Prospective multicenter cohort study.
setting: University hospitals. patient population: Two hundred and six patients with open-angle glaucoma were examined at 4-month intervals with standard automated perimetry and confocal scanning laser tomography. intervention: After the endpoint, IOP was reduced by ≥20%. outcome measures: Univariate analysis for change in rim area rate and multivariable analysis to adjust for independent covariates (eg, age, sex, and IOP).

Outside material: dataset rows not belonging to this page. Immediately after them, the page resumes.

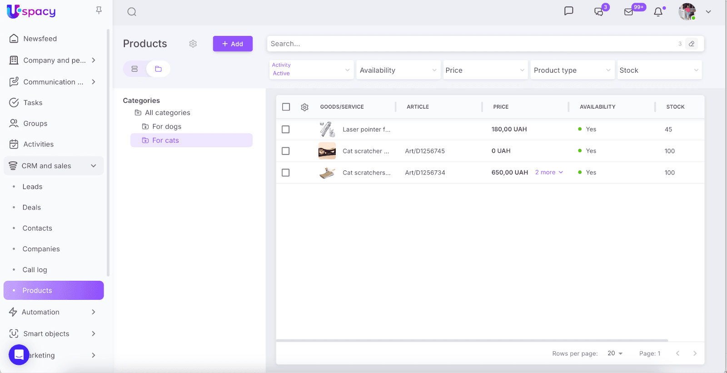Go to Newsfeed in the sidebar
727x373 pixels.
[x=40, y=39]
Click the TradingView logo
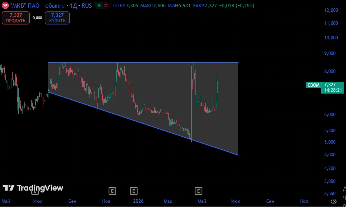The image size is (346, 207). point(33,188)
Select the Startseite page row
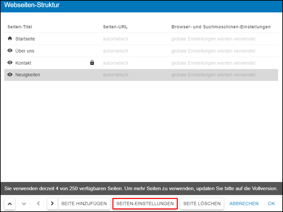The width and height of the screenshot is (283, 212). point(25,39)
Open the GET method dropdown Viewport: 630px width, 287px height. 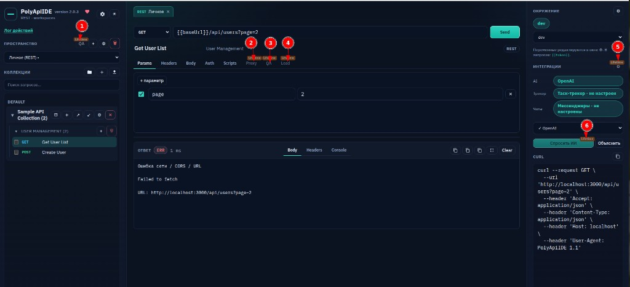point(153,32)
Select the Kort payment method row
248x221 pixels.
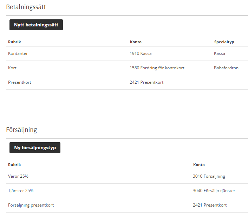coord(12,68)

Patients with an endpoint (n = 59) had a worse rim area rate prior to the endpoint compared to those without (n = 147; median [interquartile range]: −14 [−32, 11] × 10−3 mm2/y and −5 [−14, 5] × 10−3 mm2/y, respectively, P = .02). In univariate analysis, there was no difference in rim area rate before and after the endpoint (median difference [95% CI], 8 (−10, 24) × 10−3 mm2/y), but the muItivariate analysis showed that IOP reduction >2 mm Hg after the endpoint was strongly linked to a reduction in rim area rate decline (8 × 10−3 mm2/y for each additional 1 mm Hg reduction).
Patients with a VF endpoint had a median rim area rate that was nearly 3 times worse than those without an endpoint. Lower mean follow-up IOP was independently associated with a slower decline in rim area.